The other letters lay unheeded. She dropped back among the pillows, and there was no movement of the head, or even the hand in which lay the letter. She might have been asleep.

But when her maid, whose face betokened hesitation and perplexity, came in quietly, Claudia turned and opened her dark eyes. There were no tears in them, only a burning, unfathomable look which, though it envisaged Johnson clearly, did not notice her perturbed face.

“Madam, I——” began Johnson, clearing her throat. “Did the master tell you he would not be coming home last night?”

Claudia came back from a remote distance.

“Last night? No. He was only going to his club, I believe. Why, has he not slept in the flat?”

“No, madam, and he did not say anything about stopping out to Marsh, and he didn’t have his bag packed. He thought he had told Marsh to pack it for him to go down to Wynnstay, but Marsh says——”
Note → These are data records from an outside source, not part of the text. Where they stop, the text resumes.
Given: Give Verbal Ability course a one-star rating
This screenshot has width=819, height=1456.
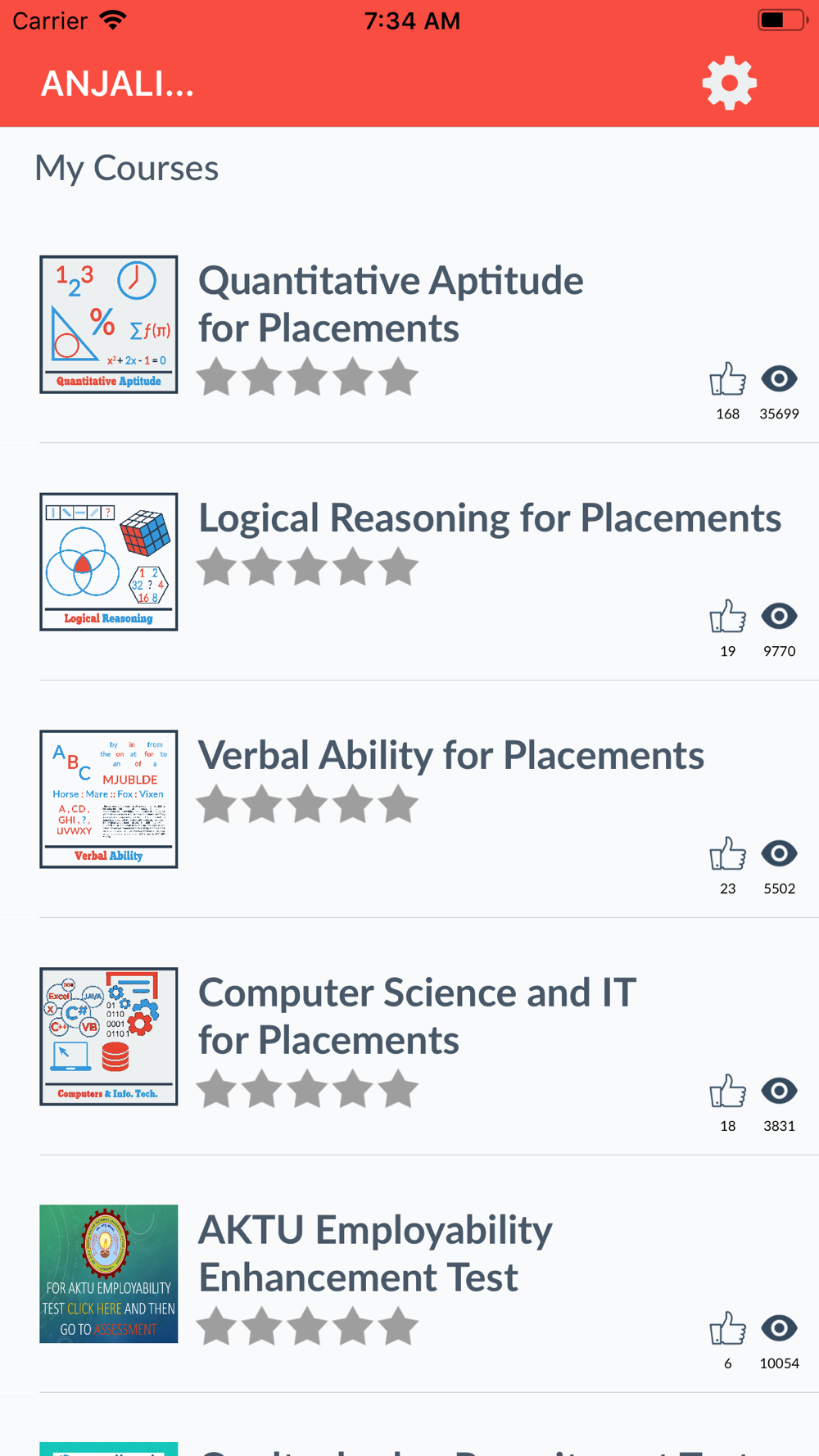Looking at the screenshot, I should [x=217, y=803].
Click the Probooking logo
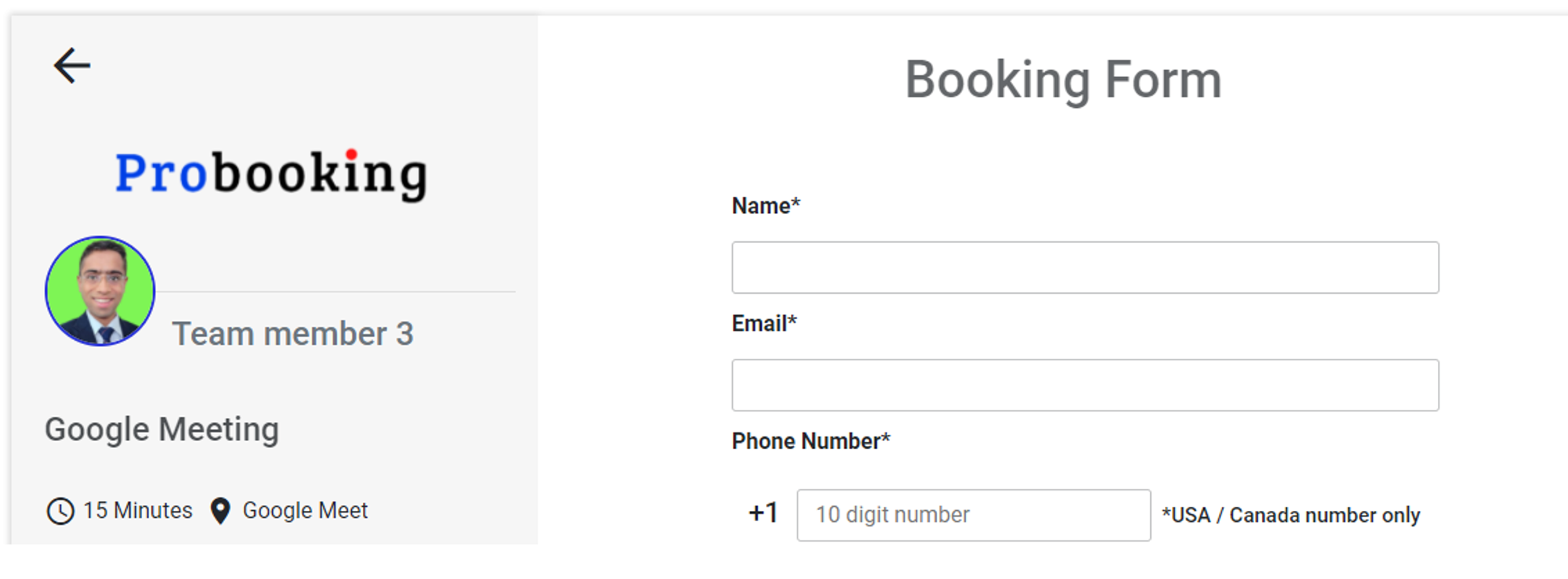Viewport: 1568px width, 579px height. point(271,173)
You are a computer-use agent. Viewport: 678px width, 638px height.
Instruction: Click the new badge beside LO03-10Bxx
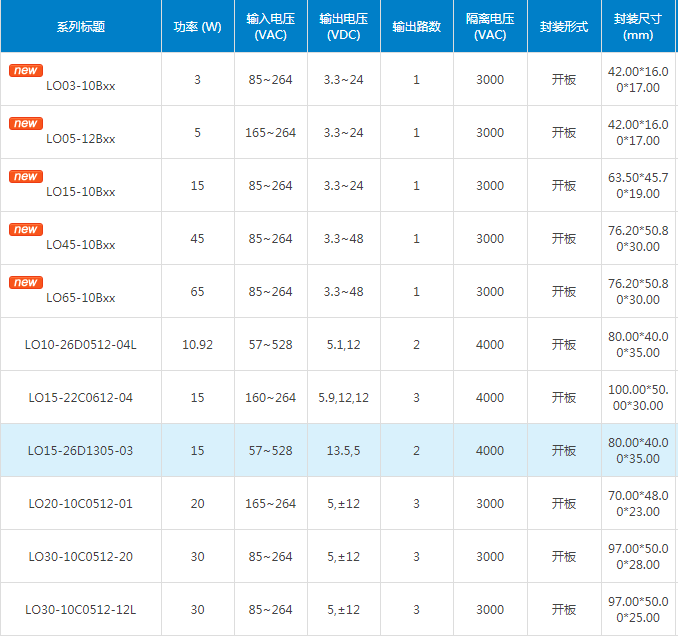(25, 71)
“Yes, I remember. Perhaps he went down to Wynnstay, after all, rather late.” It had never happened before that Gilbert had been away from the flat without informing her or the servants; but Claudia saw nothing remarkable in the oversight.

“Marsh thought so too, madam, and he got a trunk call through to Wynnstay, but he has not been there, and then he telephoned the club and—and they told him Mr. Currey was there last night and left about twelve o’clock. I—we thought we had better mention it, madam.”

Claudia was roused to attention this time. Where could Gilbert have got to after he left the club? There were some wives, she knew, who would have dismissed the matter with a shrug of their shoulders, but she had no complaint of Gilbert on that score. Perhaps he would have been more human and companionable had he had some of the weaknesses of the flesh.

She looked at the clock. It was half-past nine. He was generally down at his chambers soon after nine.